Otra de las categorías a extirpar era lo que Areilza denominaba como “la gran vergüenza del clero separatista”. El carácter católico del nacionalismo vasco, y su influencia en parte del clero, eran, para el régimen que se cubría bajo el manto de una “cruzada”, un escándalo que lo ponía en evidencia y en contradicción. El “obispo azul” de Franco, el Consejero Nacional de la Falange, Leopoldo Eijo Garay, que había sido seis años Obispo de Vitoria, no dudaba en “que gran parte de la culpa de la contumacia de los nacionalistas, era del clero, que incluso en el confesionario les habían moldeado la conciencia”. La máxima autoridad eclesiástica del país, el Obispo de las tres provincias, Mateo Múgica, protestó denunciando que sus feligreses “eran injustamente perseguidos, vejados, castigados, expoliados por los representantes y propagandistas del Movimiento Nacional”, lo cual hizo que el mando franquista emitiera en Burgos la orden de su ejecución para finalmente ser exiliado a Roma. La diócesis vasca, a instancias del régimen, con clara intencionalidad política, fue divida en 1949 en tres provincias. Pese a que el Vaticano intervino para que no se siguiera fusilando a religiosos, estos fueron objeto de represión y tuvieron que exiliarse, fueron encarcelados, desplazados de sus sedes a España o sufrieron alguna represalia muchos de ellos por dar o haber dado misas o rezar públicamente en euskara. Obispos, curas y monjas fueron traídos de España para sustituir a los desterrados y desplazados. Según el historiador Santiago de Pablo la represión “provocó un verdadero cataclismo en la Iglesia del País Vasco”. Calcula que afectó a 700 religiosos, “en torno a un 36% del clero de la diócesis”.

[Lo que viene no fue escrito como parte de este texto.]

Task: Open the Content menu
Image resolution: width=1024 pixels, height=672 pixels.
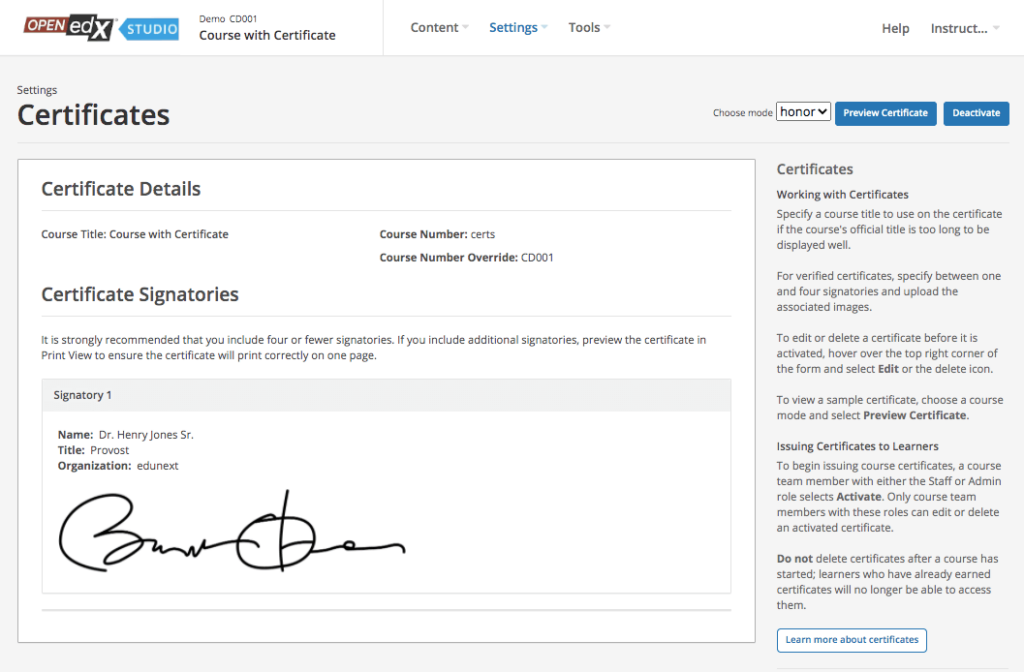Action: [439, 27]
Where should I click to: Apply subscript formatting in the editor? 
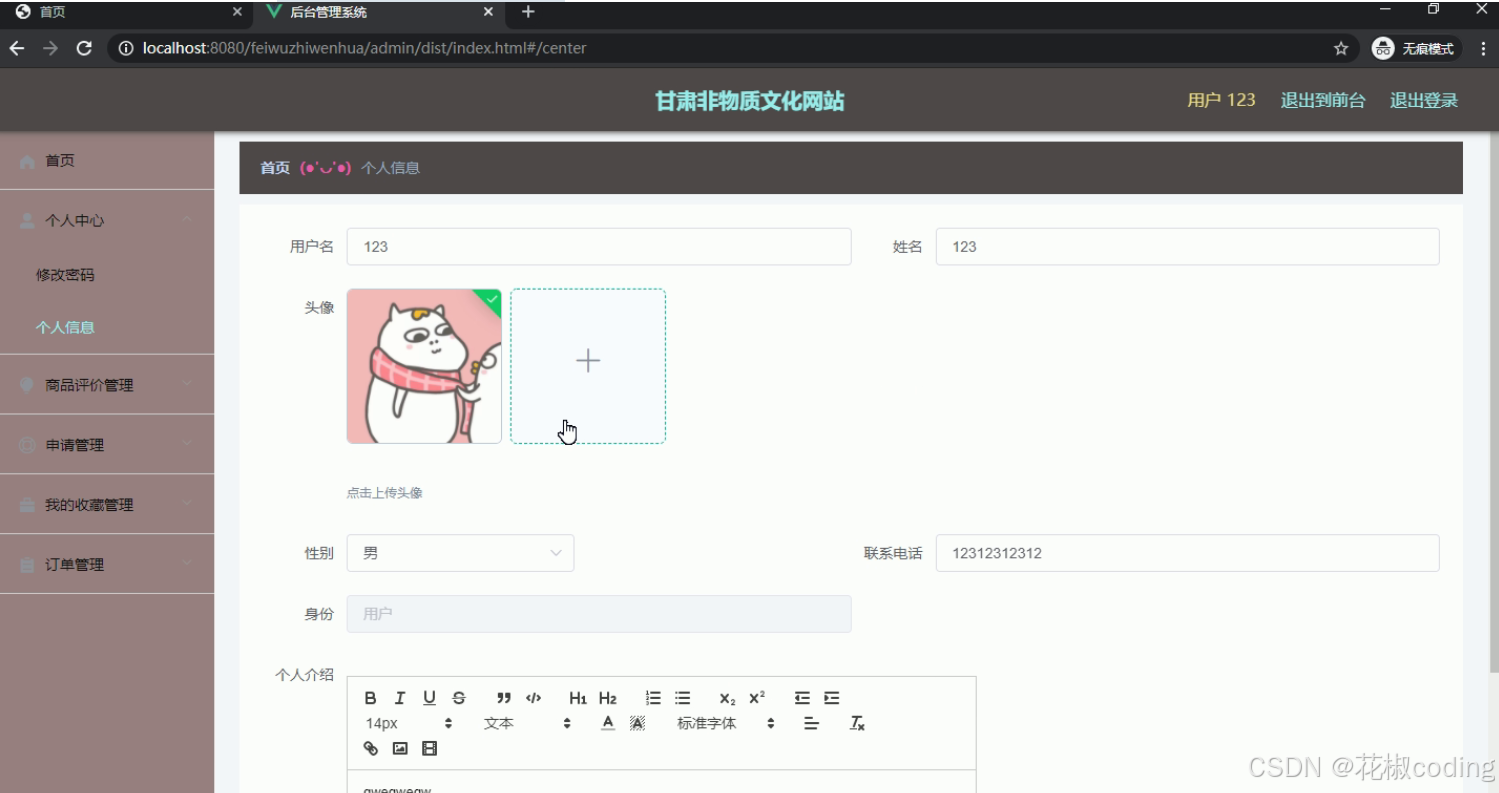click(726, 697)
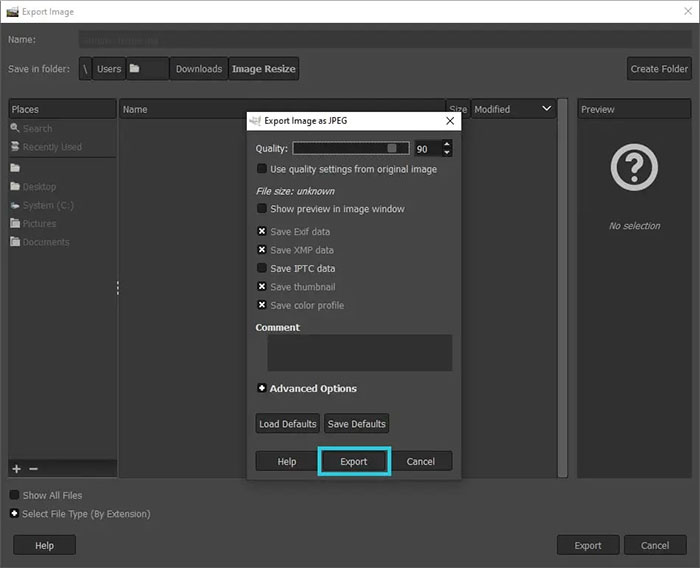Screen dimensions: 700x568
Task: Enable Use quality settings from original image
Action: [262, 169]

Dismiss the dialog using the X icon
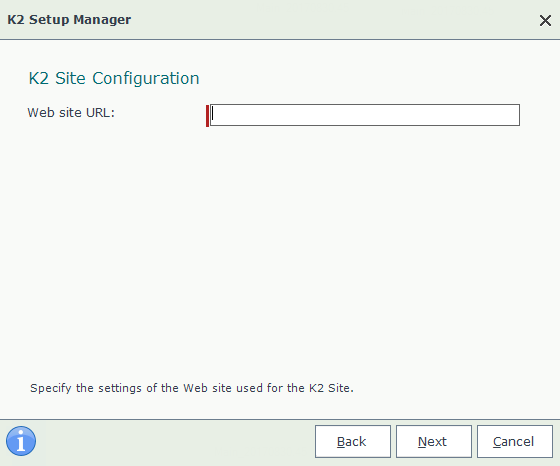545,20
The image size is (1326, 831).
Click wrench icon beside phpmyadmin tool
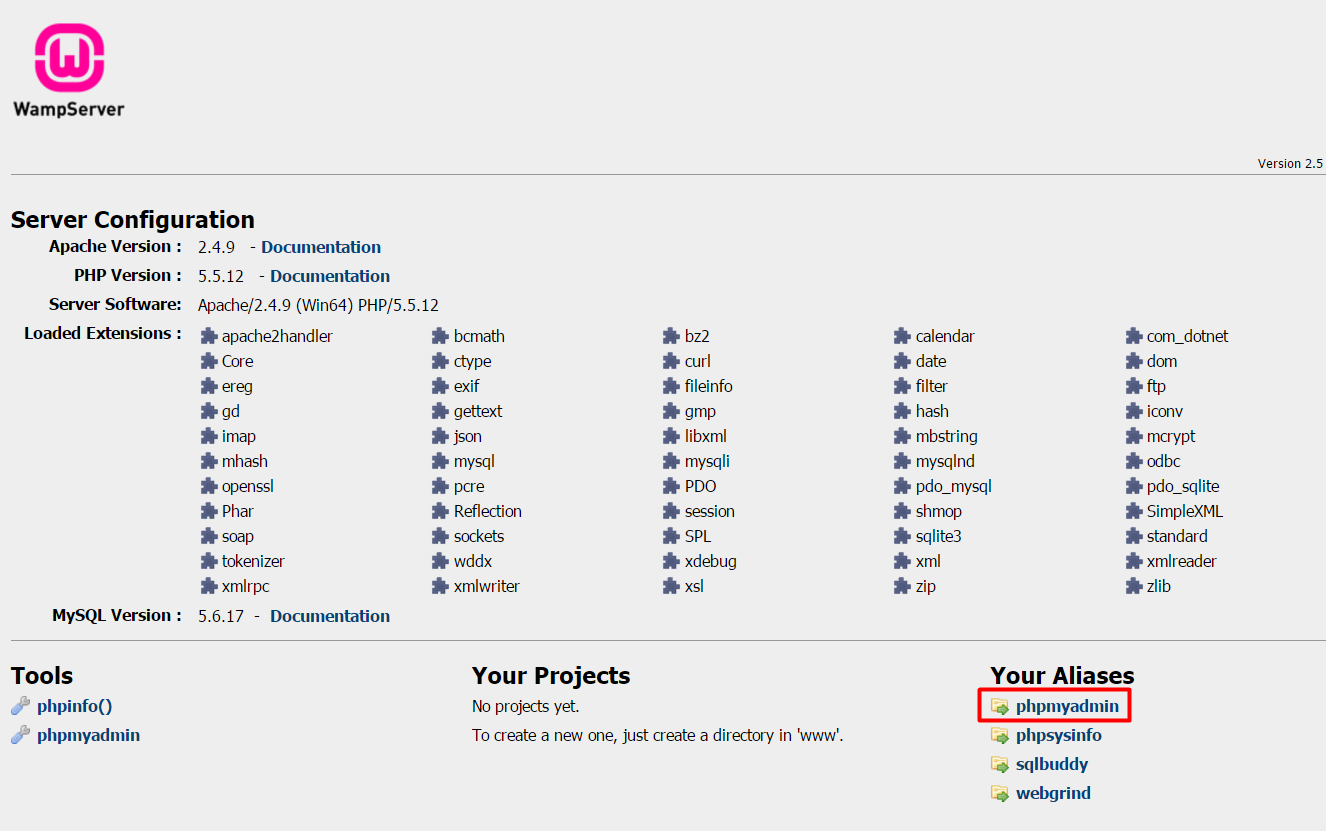(20, 735)
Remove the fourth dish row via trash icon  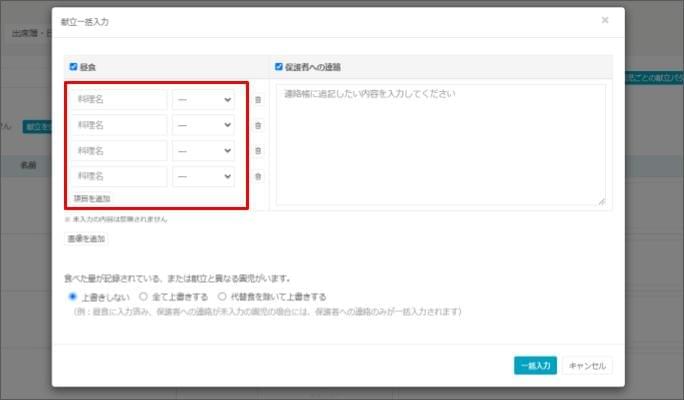pos(258,177)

Respecto al euskara, las escuelas vascas o ikastolas creadas en la preguerra desde 1914, tanto de ámbito privado como de barriada, bajo el patrocinio de la diputación, fueron eliminadas. También el uso del euskara fue penado de formas diversas. La proclama de abril de 1937 del gobernador militar de Gipuzkoa, Alfonso Velarde, es clara y estricta: hay que “vigilar el exacto cumplimiento de la disposición que proscribe a los nacionales el uso en público de idiomas y dialectos diferentes del castellano”. Existe la constancia de numerosas órdenes y proclamas referidas a la penalización de su uso hablado y tanto en publicaciones, oraciones de la Iglesia, tumbas, nombres propios, denominaciones de empresas, tiendas, etc. Al contrario de la consideración del historiador Fernando Molina, en cuanto a que “la represión del uso público de la lengua vasca (…) careciera de diseño institucional”, en el caso vasco es clara la intención de extirpar la cultura y el idioma, ya que el franquismo planteó la erradicación del euskara del espacio público y educativo por medio de leyes, decretos, ordenanzas y consignas cuya aplicación corría a cargo de “todas las personas investidas de cualquier tipo de autoridad: secretarios, maestros, curas, alguaciles, etc”.

Para concluir, si bien la represión no fusiló tanto en parte de Euskal Herria (no así en Navarra), el País Vasco sufrió una represión que no se dio en el resto del Estado en los ámbitos de lo material, lo espiritual y lo cultural. El mensaje de la represión franquista era claro: Euskal Herria era parte de España por la ley de la fuerza y ser español presuponía un determinado modelo de Iglesia puramente española y el uso obligatorio de la lengua castellana.